Exercise inputs:
########################################

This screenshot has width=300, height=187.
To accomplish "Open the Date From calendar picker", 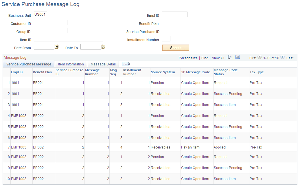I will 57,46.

########################################

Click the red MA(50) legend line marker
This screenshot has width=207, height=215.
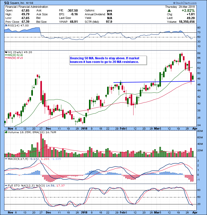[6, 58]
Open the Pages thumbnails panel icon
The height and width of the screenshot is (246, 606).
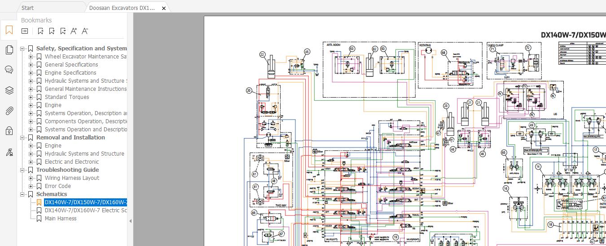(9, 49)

########################################

Which rows above contain the string "width", matching case exactly? Report each of those rows in full.

Solution to the problem:
This screenshot has width=300, height=187.
This screenshot has width=207, height=215.
The height and width of the screenshot is (246, 606).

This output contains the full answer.